Napoli,23 Marzo  – Consenso di pubblico, diverse repliche, al Caffe teatro Angioino: in seguito al singolare successo di ben oltre 100 repliche, Diego Sanchez ritorna a indossare gli abiti di Tabù, l’irriverente, impertinente titolare del Tabù Club.  In scena “Il vizietto al tabu club” per la regia dello stesso Diego Sanchez.  La trama rimanda ad un film di successo come “ll vizietto” che è di Edouard Molinaro e datata 1978.

È l’adattamento cinematografico di una commedia di Jean Poiret in scena nel 1973 e replicata diverse volte al Polais-Royal di Parigi. Il personaggio che fu di Jean Poiret fu interpretato, nel film corrispondente, da un attore come Ugo Tognazzi. La trama, in sintesi del film: Renato e Albin sono una coppia omosessuale che gestisce da vent’anni un locale, dove si esibiscono artisti travestiti. In breve irrompe nella loro casa Laurent; quest’ultimo riguarda Renato perché chi si presenta è frutto della sua unica relazione eterosessuale.  Di assicurata comicità l’informare il genitore del suo imminente matrimonio con una ragazza, figlia di un noto politico. Si tratta di un partito conservatore!

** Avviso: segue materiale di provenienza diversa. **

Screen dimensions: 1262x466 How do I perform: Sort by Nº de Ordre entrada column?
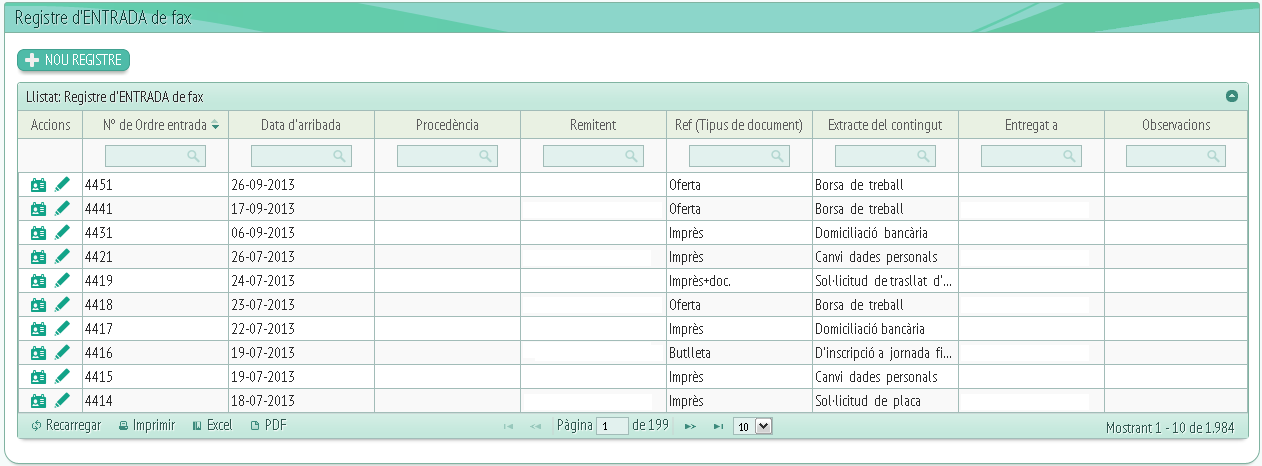155,125

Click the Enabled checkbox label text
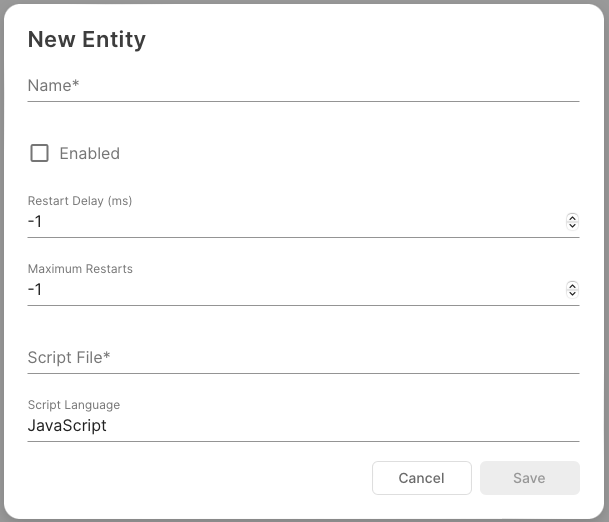89,153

Lei deve fingere, è in un certo modo costretta, sulla vera natura dei suoi futuri suoceri. In scena equivoci e doppi sensi, e la percezione di giornalisti e paparazzi, accorsi per l’evento. Questo per dire del racconto scenico che s’ispira al celebre film.

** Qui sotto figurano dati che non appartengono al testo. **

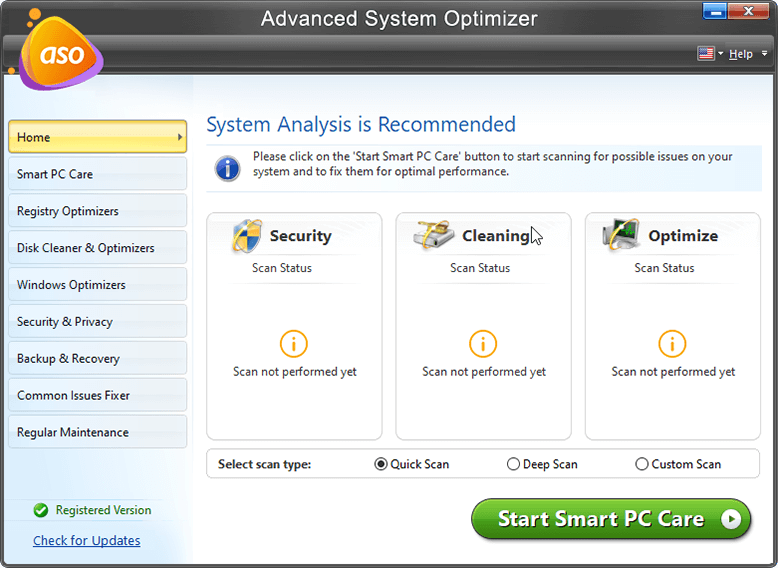The image size is (778, 568).
Task: Click the Security shield icon
Action: [246, 237]
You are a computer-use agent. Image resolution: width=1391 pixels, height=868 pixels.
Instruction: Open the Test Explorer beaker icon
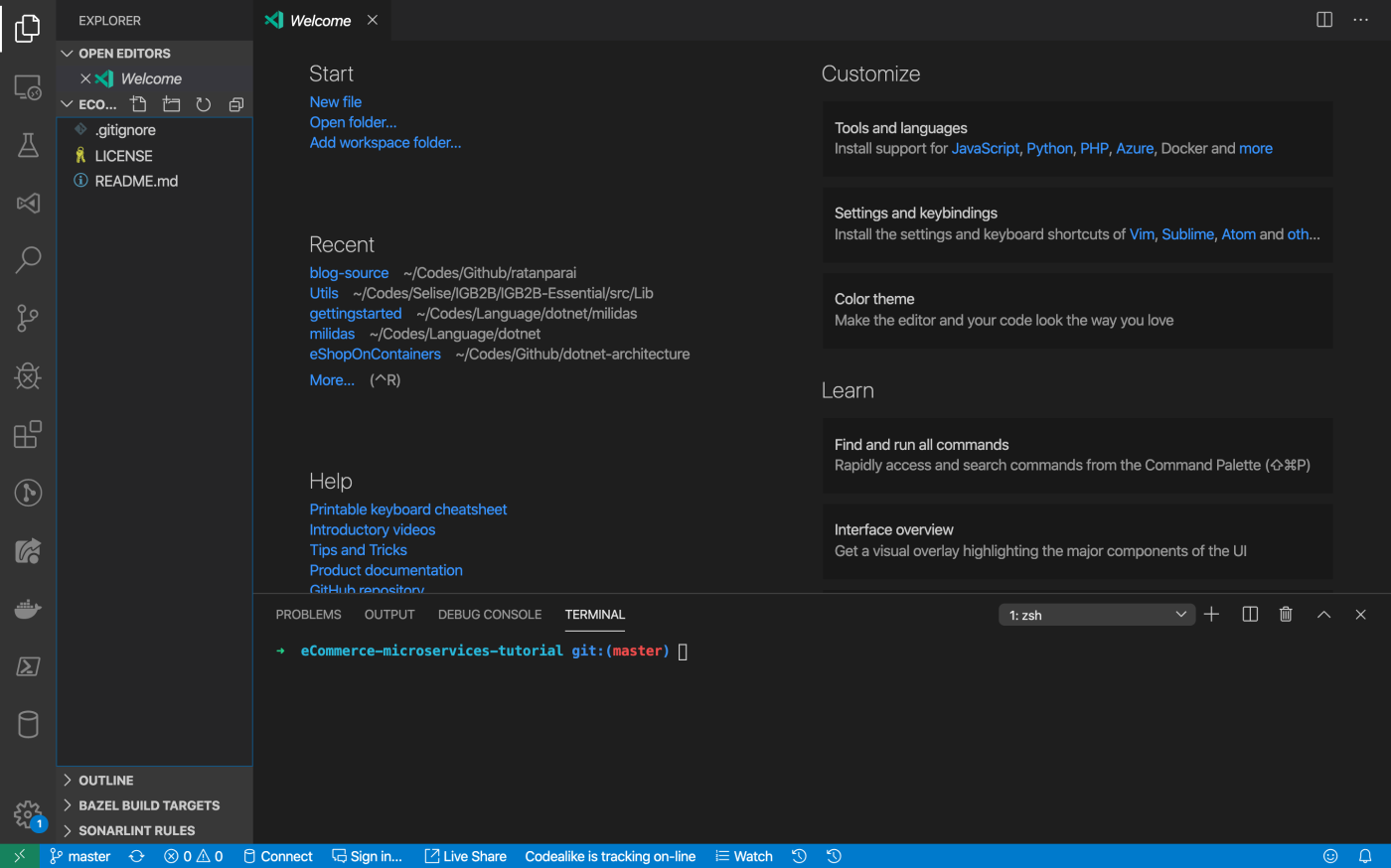(27, 145)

All’epoca del film Il termine vizietto divenne subito sinonimo di omosessualità.  Nel lavoro scenico proposto al Caffe teatro Angioino, si parte da un’anteprima dove alcuni attori travestiti partendo dal pubblico irrompono in scena. Una rappresentazione presentata come uno spettacolo nello spettacolo, finzione nella finzione, con tanto di presentatore e diverse ben inserite improvvisazioni. Una ragazza incinta interpretata da Priscilla Avolio!  è lei uno dei principali personaggi per lo svolgimento della trama; è lei il frutto di un’unica relazione con una donna da parte del protagonista della vicenda! La sorpresa per il personaggio di primo piano è traumatica e di assicurata comicità.

La cosa, ironia del destino, è del tutto inaspettata per il politico tutto di un pezzo; è veramente sconvolgente. In scena un riadattamento ai giorni nostri con osservazioni tipiche di riferimento all’epoca contemporanea! Temi di notevoli dimensioni esistenziali, sociali e che meritano più ampia riflessione nelle sede opportune; qui teatralmente trattati con leggerezza proprio dello spettacolo con ironia e comicità. Con Diego Sanchez in scena sono Massimo Esposito, Valerio Largo, Stefano Sannino, Priscilla Avolio, Gaia Moschetti, Debora Sacco, Rosario Barra, Patrizia Zenga, Ciro Desiderio, Marco Saviano, Gennaro Cassini.